*YOUR TASK*
Change every "Locate an element on the screen" in the data below to "Find one element on the screen", leaving everything else as it is.

[EXTRACTED MATERIAL Boundary: Start]

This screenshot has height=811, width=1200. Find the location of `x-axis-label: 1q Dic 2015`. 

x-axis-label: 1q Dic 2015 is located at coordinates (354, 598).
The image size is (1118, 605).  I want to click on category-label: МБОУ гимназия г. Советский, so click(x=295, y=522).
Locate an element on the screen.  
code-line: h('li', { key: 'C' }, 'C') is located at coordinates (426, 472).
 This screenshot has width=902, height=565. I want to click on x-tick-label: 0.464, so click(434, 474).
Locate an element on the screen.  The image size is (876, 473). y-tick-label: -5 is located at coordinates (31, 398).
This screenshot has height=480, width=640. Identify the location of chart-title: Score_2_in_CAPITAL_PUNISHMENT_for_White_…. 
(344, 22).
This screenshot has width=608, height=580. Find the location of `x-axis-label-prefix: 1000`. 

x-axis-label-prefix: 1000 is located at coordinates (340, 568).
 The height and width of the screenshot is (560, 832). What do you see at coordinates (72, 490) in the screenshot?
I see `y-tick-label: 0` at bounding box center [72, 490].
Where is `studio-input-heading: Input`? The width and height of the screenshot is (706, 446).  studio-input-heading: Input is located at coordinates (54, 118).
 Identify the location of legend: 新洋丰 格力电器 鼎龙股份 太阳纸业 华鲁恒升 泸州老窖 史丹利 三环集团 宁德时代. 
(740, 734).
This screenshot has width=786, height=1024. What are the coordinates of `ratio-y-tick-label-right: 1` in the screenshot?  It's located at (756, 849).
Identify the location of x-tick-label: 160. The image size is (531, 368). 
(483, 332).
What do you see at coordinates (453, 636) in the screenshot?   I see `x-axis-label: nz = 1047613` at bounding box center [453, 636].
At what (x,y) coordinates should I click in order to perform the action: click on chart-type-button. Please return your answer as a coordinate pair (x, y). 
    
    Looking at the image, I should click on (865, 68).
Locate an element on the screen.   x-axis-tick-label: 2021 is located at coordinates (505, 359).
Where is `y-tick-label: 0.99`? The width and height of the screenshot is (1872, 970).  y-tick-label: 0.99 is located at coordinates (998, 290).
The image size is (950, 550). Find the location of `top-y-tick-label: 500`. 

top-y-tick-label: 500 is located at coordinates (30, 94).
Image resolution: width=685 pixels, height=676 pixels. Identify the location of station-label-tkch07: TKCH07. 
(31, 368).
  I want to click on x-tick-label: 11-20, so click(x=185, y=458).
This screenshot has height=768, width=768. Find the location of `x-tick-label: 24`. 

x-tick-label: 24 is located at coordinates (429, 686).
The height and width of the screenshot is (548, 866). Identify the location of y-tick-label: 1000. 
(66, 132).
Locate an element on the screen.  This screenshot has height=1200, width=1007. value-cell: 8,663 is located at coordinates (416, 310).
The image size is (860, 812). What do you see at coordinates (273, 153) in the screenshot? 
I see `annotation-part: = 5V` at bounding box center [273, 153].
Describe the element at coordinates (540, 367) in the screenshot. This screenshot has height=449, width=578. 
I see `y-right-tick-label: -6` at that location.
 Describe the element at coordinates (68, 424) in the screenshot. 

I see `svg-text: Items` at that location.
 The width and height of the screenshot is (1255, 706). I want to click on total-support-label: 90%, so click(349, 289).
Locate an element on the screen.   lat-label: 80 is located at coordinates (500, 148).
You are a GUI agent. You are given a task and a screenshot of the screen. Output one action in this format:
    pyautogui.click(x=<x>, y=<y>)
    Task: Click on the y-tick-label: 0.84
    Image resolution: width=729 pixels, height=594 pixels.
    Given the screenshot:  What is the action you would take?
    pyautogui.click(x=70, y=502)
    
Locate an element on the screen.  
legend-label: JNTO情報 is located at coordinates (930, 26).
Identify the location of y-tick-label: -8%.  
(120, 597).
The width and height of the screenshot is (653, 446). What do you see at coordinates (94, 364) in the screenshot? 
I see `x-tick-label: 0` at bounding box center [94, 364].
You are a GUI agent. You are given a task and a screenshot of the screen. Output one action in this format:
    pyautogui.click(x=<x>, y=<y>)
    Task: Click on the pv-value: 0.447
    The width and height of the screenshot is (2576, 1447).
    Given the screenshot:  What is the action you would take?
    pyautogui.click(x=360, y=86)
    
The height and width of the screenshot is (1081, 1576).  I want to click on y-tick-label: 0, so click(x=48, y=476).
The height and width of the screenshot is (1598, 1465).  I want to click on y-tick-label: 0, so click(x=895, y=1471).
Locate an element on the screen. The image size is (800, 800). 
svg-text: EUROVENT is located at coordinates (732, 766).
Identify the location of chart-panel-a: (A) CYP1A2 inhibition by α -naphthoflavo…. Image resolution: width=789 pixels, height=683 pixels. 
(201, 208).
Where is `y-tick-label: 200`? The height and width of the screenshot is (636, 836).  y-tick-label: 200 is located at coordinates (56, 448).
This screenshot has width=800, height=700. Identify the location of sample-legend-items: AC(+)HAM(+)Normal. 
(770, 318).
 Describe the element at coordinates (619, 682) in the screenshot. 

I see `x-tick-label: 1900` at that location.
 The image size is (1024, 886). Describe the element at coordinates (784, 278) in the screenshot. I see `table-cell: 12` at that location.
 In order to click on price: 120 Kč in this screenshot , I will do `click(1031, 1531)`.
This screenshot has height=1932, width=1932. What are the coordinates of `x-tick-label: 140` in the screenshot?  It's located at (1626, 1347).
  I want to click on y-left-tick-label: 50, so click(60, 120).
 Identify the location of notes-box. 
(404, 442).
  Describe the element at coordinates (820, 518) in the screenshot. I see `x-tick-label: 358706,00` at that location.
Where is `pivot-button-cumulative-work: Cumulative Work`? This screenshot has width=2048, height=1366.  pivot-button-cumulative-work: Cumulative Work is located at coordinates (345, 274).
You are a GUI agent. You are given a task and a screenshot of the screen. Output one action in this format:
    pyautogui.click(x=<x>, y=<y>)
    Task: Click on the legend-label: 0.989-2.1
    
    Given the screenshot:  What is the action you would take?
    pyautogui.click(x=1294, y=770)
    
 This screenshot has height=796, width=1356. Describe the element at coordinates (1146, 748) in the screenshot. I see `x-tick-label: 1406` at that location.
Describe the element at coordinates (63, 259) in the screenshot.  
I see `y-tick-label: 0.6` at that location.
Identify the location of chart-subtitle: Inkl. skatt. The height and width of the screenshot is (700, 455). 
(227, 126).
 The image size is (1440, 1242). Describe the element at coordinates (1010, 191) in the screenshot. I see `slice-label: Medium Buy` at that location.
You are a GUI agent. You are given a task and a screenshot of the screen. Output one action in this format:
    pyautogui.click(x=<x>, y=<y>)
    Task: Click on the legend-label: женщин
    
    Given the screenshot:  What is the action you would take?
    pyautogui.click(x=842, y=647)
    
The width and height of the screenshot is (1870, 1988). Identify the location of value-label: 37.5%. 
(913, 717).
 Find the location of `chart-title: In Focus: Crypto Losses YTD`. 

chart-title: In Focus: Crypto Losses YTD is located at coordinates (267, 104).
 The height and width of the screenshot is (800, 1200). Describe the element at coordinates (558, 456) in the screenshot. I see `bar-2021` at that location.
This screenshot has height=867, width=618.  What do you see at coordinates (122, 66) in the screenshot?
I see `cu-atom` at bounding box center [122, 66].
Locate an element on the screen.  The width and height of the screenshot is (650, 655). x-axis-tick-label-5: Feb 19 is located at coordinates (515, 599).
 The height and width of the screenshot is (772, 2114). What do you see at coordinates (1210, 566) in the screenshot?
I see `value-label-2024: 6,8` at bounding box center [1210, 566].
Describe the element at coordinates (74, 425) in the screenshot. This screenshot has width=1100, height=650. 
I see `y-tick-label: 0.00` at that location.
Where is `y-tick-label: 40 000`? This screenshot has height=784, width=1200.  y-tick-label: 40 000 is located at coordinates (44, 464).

[EXTRACTED MATERIAL Boundary: End]

*WRITTEN RESPONSE*
This screenshot has height=811, width=1200. Find the location of `x-axis-label: 1q Dic 2015`. 

x-axis-label: 1q Dic 2015 is located at coordinates (354, 598).
The image size is (1118, 605).  I want to click on category-label: МБОУ гимназия г. Советский, so click(x=295, y=522).
Find one element on the screen.  
code-line: h('li', { key: 'C' }, 'C') is located at coordinates (426, 472).
 This screenshot has width=902, height=565. I want to click on x-tick-label: 0.464, so click(434, 474).
Find one element on the screen.  The image size is (876, 473). y-tick-label: -5 is located at coordinates (31, 398).
This screenshot has height=480, width=640. Identify the location of chart-title: Score_2_in_CAPITAL_PUNISHMENT_for_White_…. 
(344, 22).
This screenshot has width=608, height=580. Find the location of `x-axis-label-prefix: 1000`. 

x-axis-label-prefix: 1000 is located at coordinates (340, 568).
 The height and width of the screenshot is (560, 832). What do you see at coordinates (72, 490) in the screenshot?
I see `y-tick-label: 0` at bounding box center [72, 490].
Where is `studio-input-heading: Input`? The width and height of the screenshot is (706, 446).  studio-input-heading: Input is located at coordinates (54, 118).
 Identify the location of legend: 新洋丰 格力电器 鼎龙股份 太阳纸业 华鲁恒升 泸州老窖 史丹利 三环集团 宁德时代. 
(740, 734).
This screenshot has width=786, height=1024. What are the coordinates of `ratio-y-tick-label-right: 1` in the screenshot?  It's located at (756, 849).
Identify the location of x-tick-label: 160. The image size is (531, 368). 
(483, 332).
What do you see at coordinates (453, 636) in the screenshot?   I see `x-axis-label: nz = 1047613` at bounding box center [453, 636].
At what (x,y) coordinates should I click in order to perform the action: click on chart-type-button. Please return your answer as a coordinate pair (x, y). 
    
    Looking at the image, I should click on (865, 68).
Find one element on the screen.   x-axis-tick-label: 2021 is located at coordinates (505, 359).
Where is `y-tick-label: 0.99`? The width and height of the screenshot is (1872, 970).  y-tick-label: 0.99 is located at coordinates (998, 290).
The image size is (950, 550). Find the location of `top-y-tick-label: 500`. 

top-y-tick-label: 500 is located at coordinates (30, 94).
Image resolution: width=685 pixels, height=676 pixels. Identify the location of station-label-tkch07: TKCH07. 
(31, 368).
  I want to click on x-tick-label: 11-20, so click(x=185, y=458).
This screenshot has height=768, width=768. Find the location of `x-tick-label: 24`. 

x-tick-label: 24 is located at coordinates (429, 686).
The height and width of the screenshot is (548, 866). Identify the location of y-tick-label: 1000. 
(66, 132).
Find one element on the screen.  This screenshot has height=1200, width=1007. value-cell: 8,663 is located at coordinates (416, 310).
The image size is (860, 812). What do you see at coordinates (273, 153) in the screenshot? 
I see `annotation-part: = 5V` at bounding box center [273, 153].
Describe the element at coordinates (540, 367) in the screenshot. This screenshot has height=449, width=578. 
I see `y-right-tick-label: -6` at that location.
 Describe the element at coordinates (68, 424) in the screenshot. 

I see `svg-text: Items` at that location.
 The width and height of the screenshot is (1255, 706). I want to click on total-support-label: 90%, so click(349, 289).
Find one element on the screen.   lat-label: 80 is located at coordinates (500, 148).
You are a GUI agent. You are given a task and a screenshot of the screen. Output one action in this format:
    pyautogui.click(x=<x>, y=<y>)
    Task: Click on the y-tick-label: 0.84
    Image resolution: width=729 pixels, height=594 pixels.
    Given the screenshot:  What is the action you would take?
    pyautogui.click(x=70, y=502)
    
Find one element on the screen.  
legend-label: JNTO情報 is located at coordinates (930, 26).
Identify the location of y-tick-label: -8%.  
(120, 597).
The width and height of the screenshot is (653, 446). What do you see at coordinates (94, 364) in the screenshot? 
I see `x-tick-label: 0` at bounding box center [94, 364].
You are a GUI agent. You are given a task and a screenshot of the screen. Output one action in this format:
    pyautogui.click(x=<x>, y=<y>)
    Task: Click on the pv-value: 0.447
    The width and height of the screenshot is (2576, 1447).
    Given the screenshot:  What is the action you would take?
    pyautogui.click(x=360, y=86)
    
The height and width of the screenshot is (1081, 1576).  I want to click on y-tick-label: 0, so click(x=48, y=476).
The height and width of the screenshot is (1598, 1465).  I want to click on y-tick-label: 0, so click(x=895, y=1471).
Find one element on the screen. The image size is (800, 800). 
svg-text: EUROVENT is located at coordinates (732, 766).
Identify the location of chart-panel-a: (A) CYP1A2 inhibition by α -naphthoflavo…. Image resolution: width=789 pixels, height=683 pixels. 
(201, 208).
Where is `y-tick-label: 200`? The height and width of the screenshot is (636, 836).  y-tick-label: 200 is located at coordinates (56, 448).
This screenshot has width=800, height=700. Identify the location of sample-legend-items: AC(+)HAM(+)Normal. 
(770, 318).
 Describe the element at coordinates (619, 682) in the screenshot. 

I see `x-tick-label: 1900` at that location.
 The image size is (1024, 886). Describe the element at coordinates (784, 278) in the screenshot. I see `table-cell: 12` at that location.
 In order to click on price: 120 Kč in this screenshot , I will do `click(1031, 1531)`.
This screenshot has height=1932, width=1932. What are the coordinates of `x-tick-label: 140` in the screenshot?  It's located at (1626, 1347).
  I want to click on y-left-tick-label: 50, so click(60, 120).
 Identify the location of notes-box. 
(404, 442).
  Describe the element at coordinates (820, 518) in the screenshot. I see `x-tick-label: 358706,00` at that location.
Where is `pivot-button-cumulative-work: Cumulative Work`? This screenshot has width=2048, height=1366.  pivot-button-cumulative-work: Cumulative Work is located at coordinates (345, 274).
You are a GUI agent. You are given a task and a screenshot of the screen. Output one action in this format:
    pyautogui.click(x=<x>, y=<y>)
    Task: Click on the legend-label: 0.989-2.1
    
    Given the screenshot:  What is the action you would take?
    pyautogui.click(x=1294, y=770)
    
 This screenshot has height=796, width=1356. Describe the element at coordinates (1146, 748) in the screenshot. I see `x-tick-label: 1406` at that location.
Describe the element at coordinates (63, 259) in the screenshot.  
I see `y-tick-label: 0.6` at that location.
Identify the location of chart-subtitle: Inkl. skatt. The height and width of the screenshot is (700, 455). 
(227, 126).
 The image size is (1440, 1242). Describe the element at coordinates (1010, 191) in the screenshot. I see `slice-label: Medium Buy` at that location.
You are a GUI agent. You are given a task and a screenshot of the screen. Output one action in this format:
    pyautogui.click(x=<x>, y=<y>)
    Task: Click on the legend-label: женщин
    
    Given the screenshot:  What is the action you would take?
    pyautogui.click(x=842, y=647)
    
The width and height of the screenshot is (1870, 1988). Identify the location of value-label: 37.5%. 
(913, 717).
 Find the location of `chart-title: In Focus: Crypto Losses YTD`. 

chart-title: In Focus: Crypto Losses YTD is located at coordinates (267, 104).
 The height and width of the screenshot is (800, 1200). Describe the element at coordinates (558, 456) in the screenshot. I see `bar-2021` at that location.
This screenshot has height=867, width=618.  What do you see at coordinates (122, 66) in the screenshot?
I see `cu-atom` at bounding box center [122, 66].
Find one element on the screen.  The width and height of the screenshot is (650, 655). x-axis-tick-label-5: Feb 19 is located at coordinates (515, 599).
 The height and width of the screenshot is (772, 2114). What do you see at coordinates (1210, 566) in the screenshot?
I see `value-label-2024: 6,8` at bounding box center [1210, 566].
Describe the element at coordinates (74, 425) in the screenshot. This screenshot has width=1100, height=650. 
I see `y-tick-label: 0.00` at that location.
Where is `y-tick-label: 40 000`? This screenshot has height=784, width=1200.  y-tick-label: 40 000 is located at coordinates (44, 464).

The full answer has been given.